The White House infrastructure plan has been criticized by some for not providing full federal funding, and for calls to shift some responsibility to the states, and privatizing some assets.  The American Society of Civil Engineers worries that “the proposal does not address the nearly insolvent Highway Trust Fund. Our nation’s surface transportation infrastructure accounts for more than three-quarters of the overall infrastructure investment deficit, and bolstering the Trust Fund would go a long way toward closing that gap.”

The Brookings Institute writes that “… the proposed cuts elsewhere in the FY 2019 Budget mean the administration is effectively asking everyone else – especially cities and states – to do nearly all the spending all while still claiming credit for new investments. There are certainly commendable elements within the 53 pages, but the core programs include too much cynicism and too little leadership.”

Despite the criticism, the plan actually has a chance to succeed, because frankly there is very little in the way of alternatives that could actually do better.  Washington clearly cannot increase the tax burden to fully finance the effort, since that would place a serious handicap on the economy and further diminish the availability of funds.  Additionally, many Americans, both in government and in the private sector, have become exceptionally frustrated at the bureaucratic roadblocks that the Trump plan seeks to reduce.
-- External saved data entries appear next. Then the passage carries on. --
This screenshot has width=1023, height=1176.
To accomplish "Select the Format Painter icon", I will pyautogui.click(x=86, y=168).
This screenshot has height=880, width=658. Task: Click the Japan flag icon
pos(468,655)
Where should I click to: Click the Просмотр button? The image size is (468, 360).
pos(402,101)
This is the official White House fact sheet on the legislative outline, as it impacts the 2018 budget:

Importance of Infrastructure

 The President has consistently emphasized that the Nation’s infrastructure needs to be rebuilt and modernized to create jobs, maintain America’s economic competitiveness, and connect communities and people to more opportunities. The United States no longer has the best infrastructure in the world. For example, according to the World Economic Forum, the United States’ overall infrastructure places 12th, with countries like Japan, Germany, the Netherlands, and France ranking above us. This underperformance is evident in many areas, from our congested highways, which costs the country $160 billion annually in lost productivity, to our deteriorating water systems, which experience 240,000 water main breaks annually.

The Current System is Not Working

The Federal Government inefficiently invests in non-Federal infrastructure. In part, our lack of sustained progress has been due to confusion about the Federal Government’s role in infrastructure. During the construction of the Interstate System, the Federal Government played a key role – collecting and distributing Federal tax revenue to fund a project with a Federal purpose. As we neared the completion of the Interstate System, those tax receipts were redirected to projects with substantially weaker nexus to Federal interests.
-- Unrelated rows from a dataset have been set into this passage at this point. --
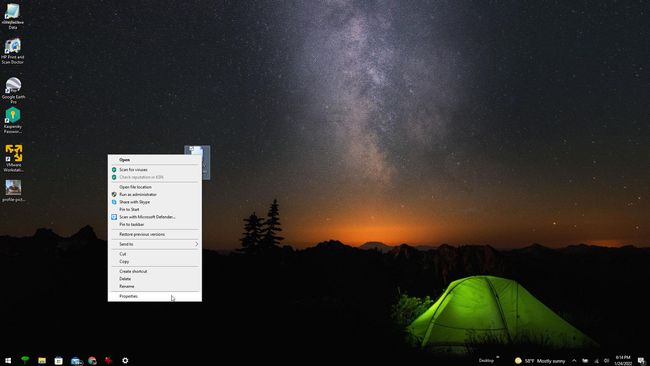Screen dimensions: 650x366
Task: Open the Windows Start menu
Action: tap(8, 361)
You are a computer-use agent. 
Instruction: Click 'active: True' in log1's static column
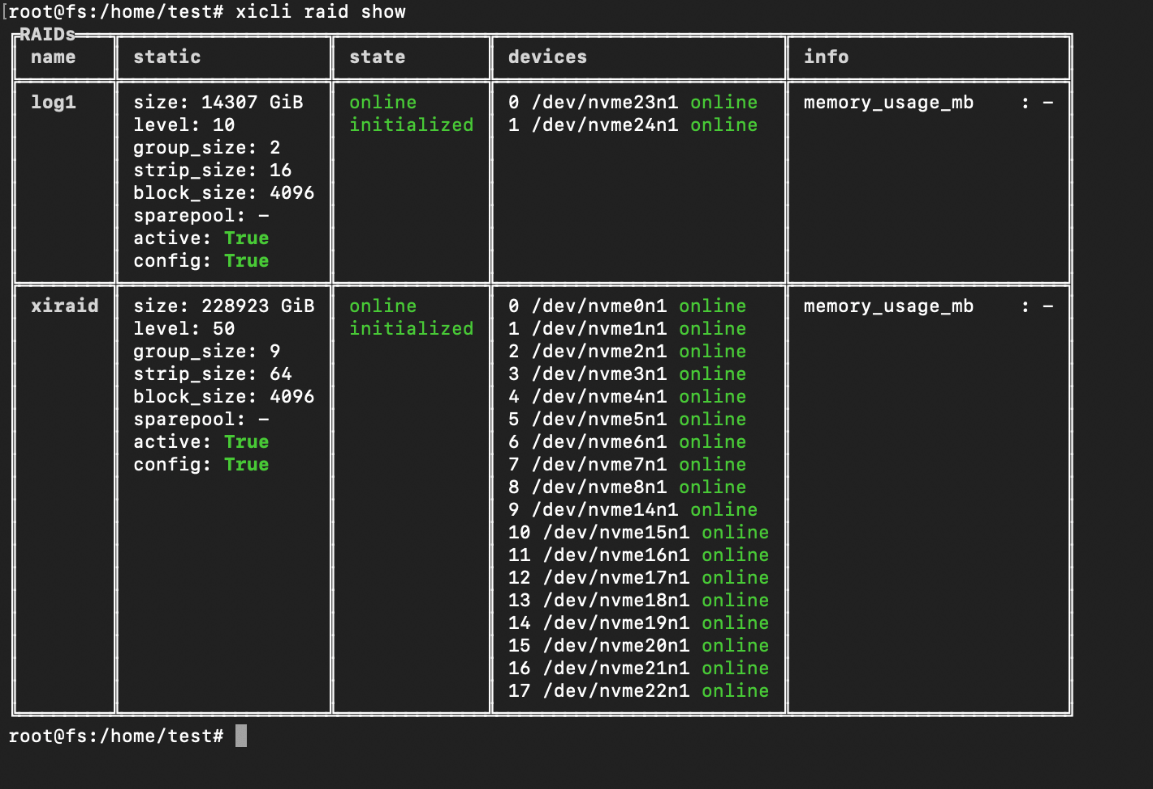[x=200, y=237]
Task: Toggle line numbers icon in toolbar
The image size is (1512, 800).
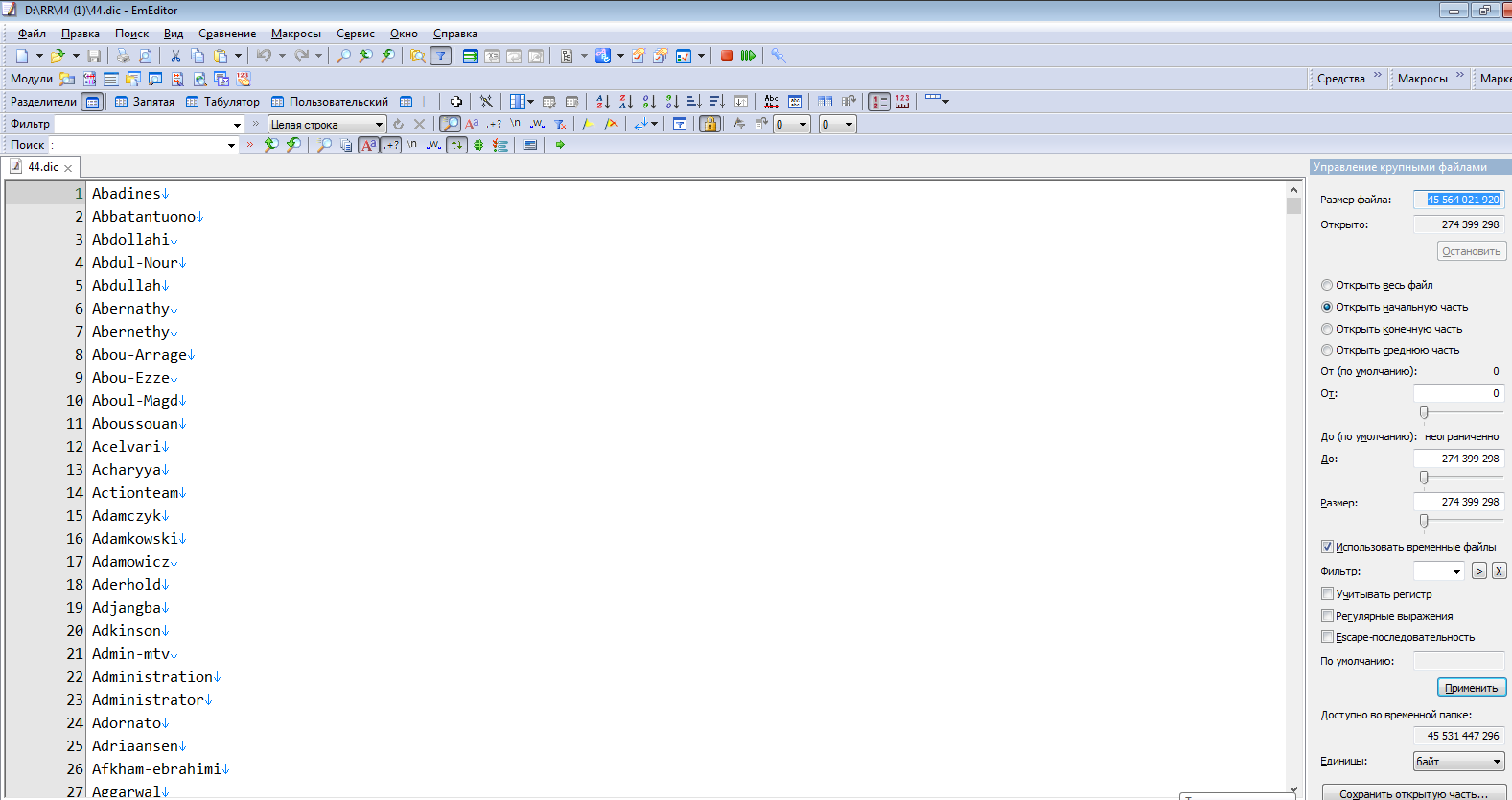Action: (x=879, y=102)

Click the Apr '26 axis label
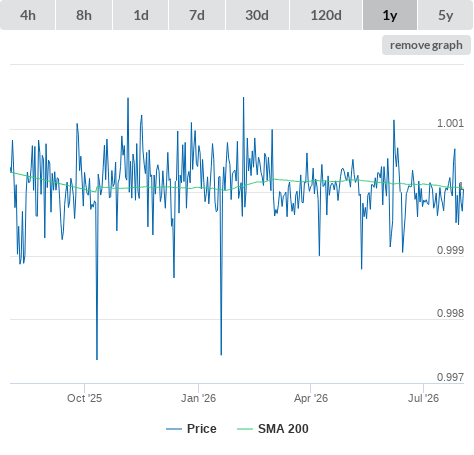click(311, 398)
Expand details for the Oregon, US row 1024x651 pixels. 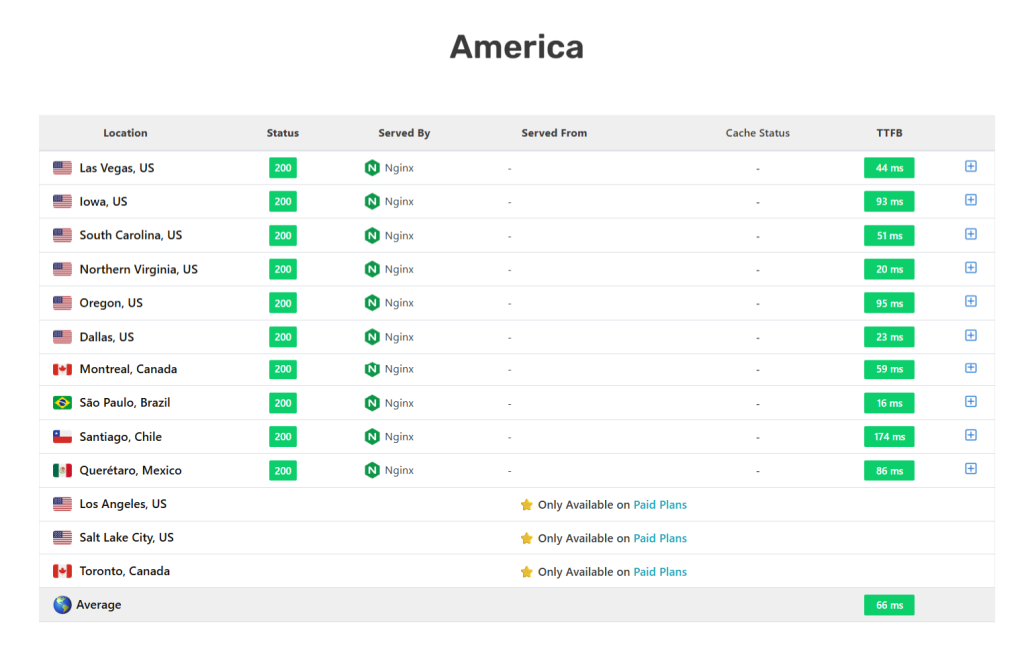970,302
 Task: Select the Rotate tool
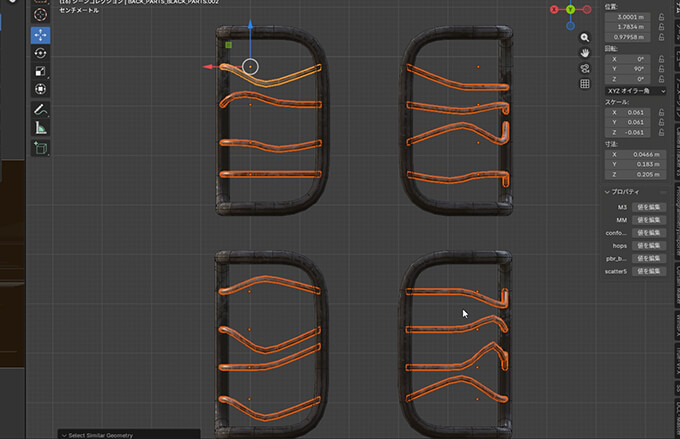(41, 53)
The flexibility to use Federal dollars to pay for essentially local infrastructure projects has created an unhealthy dynamic in which State and local governments delay projects in the hope of receiving Federal funds. Overreliance on Federal grants and other Federal funding can create a strong disincentive for non-Federal revenue generation.

At the same time, we continue to apply Federal rules, regulations, and mandates on virtually all infrastructure investments. This is despite the Federal Government contributing a very small percentage of total infrastructure spending. Approximately one-fifth of infrastructure spending is Federal, while the other four-fifths are roughly equally divided between State and local governments on one hand and the private sector on the other.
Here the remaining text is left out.